Tâche assignée A
Dans le texte sur Adrien VI, recopiez le passage de "f – Certum est" à "Romæ, 1522 folio.)" en remplaçant "errare" par "peccare".
Tâche assignée B
D'après le texte sur Adrien VI, expliquez, s'il vous plaît, pourquoi les docteurs ultramontains affirmeraient ce qu'ils nient en répondant qu'Adrien s'est trompé.

Bloc de texte
»»
Malgré le mécontentement exprimé d’abord par le peuple de Rome, Adrien VI se rendit dans cette ville au mois d’août 1522, et il y fut bien reçu. On se disait qu’il avait plus de cinq mille bénéfices à donner, et chacun comptait en avoir sa part. Depuis longtemps le trône papal n’avait été occupé par un tel pontife. Juste, actif, savant, pieux, simple, de mœurs irréprochables, il ne se laissait aveugler ni par la faveur, ni par la colère. Il était dans la voie moyenne d’Érasme. Celui-ci lui écrivant un jour l’assurait qu’on trouverait facilement dans les épîtres de saint Paul cent passages en tout semblables à ceux que l’on condamnait dans les écrits de Luther. Adrien, tout pape qu’il était, n’était peut-être pas fort éloigné d’une pensée si hardie. Dans un livre réimprimé à Rome, sous son pontificat, il dit : « Il est certain que le pape peut se tromper dans les choses qui touchent la foi, et soutenir l’hérésie par ses conclusions ou ses décrétalesf. » Voilà, certes, pour un pape, une assertion remarquable ; et si les docteurs ultramontains répondent qu’Adrien s’est trompé sur ce point, ils affirment par cela même ce qu’ils nient, savoir : la faillibilité des pontifes romains.

f – Certum est quod (Pontifex) potuit errare in iis quæ tangunt fidem, hæresim per suam determinationem aut decretalem asserendo. (Comm. in lib. 4. Sententiarum Quest. de Sacr. Confirm. Romæ, 1522 folio.)
««
Données fournies
»»
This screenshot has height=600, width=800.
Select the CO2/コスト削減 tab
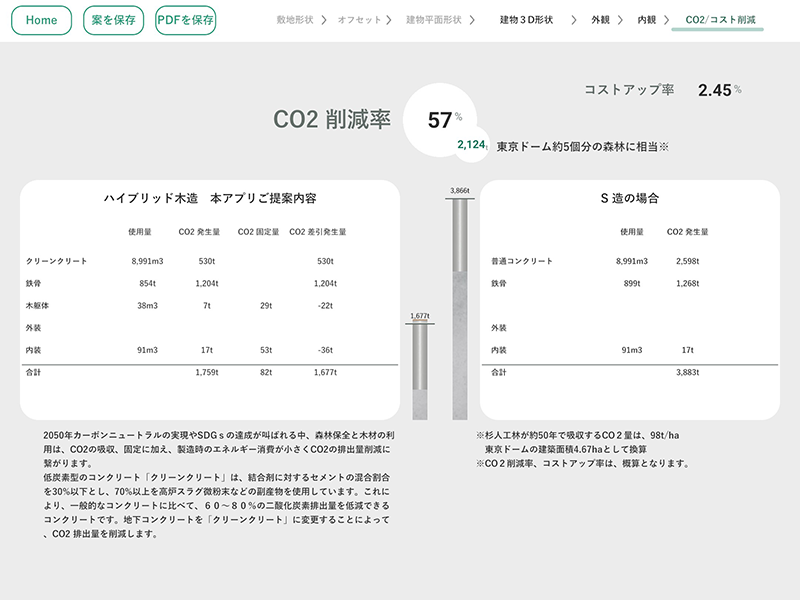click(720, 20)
««
»»
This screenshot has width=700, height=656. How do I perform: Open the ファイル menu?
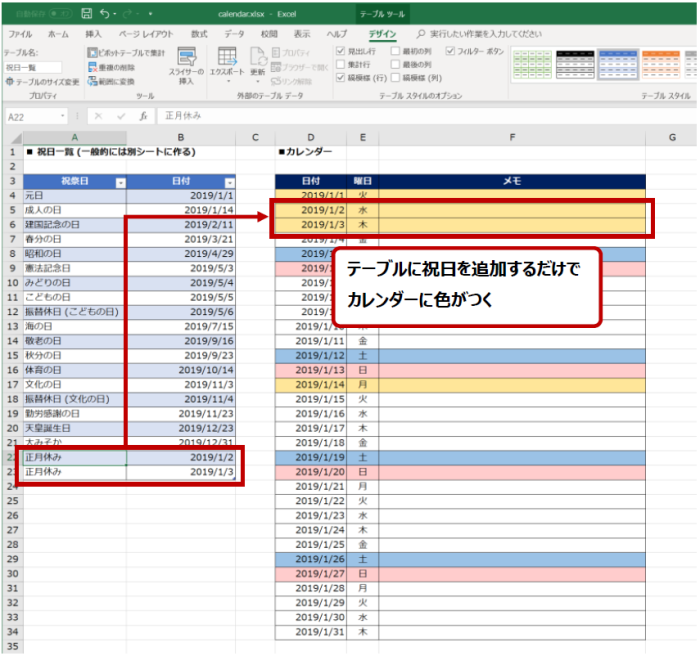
««
Réponse A
f – Certum est quod (Pontifex) potuit peccare in iis quæ tangunt fidem, hæresim per suam determinationem aut decretalem asserendo. (Comm. in lib. 4. Sententiarum Quest. de Sacr. Confirm. Romæ, 1522 folio.)

Réponse B
Adrien avait écrit que le pape peut se tromper dans les choses qui touchent la foi. Dire qu'Adrien, un pape, s'est trompé sur ce point revient donc à reconnaître qu'un pape peut se tromper. Les docteurs ultramontains affirmeraient ainsi la faillibilité des pontifes romains, celle-là même qu'ils nient.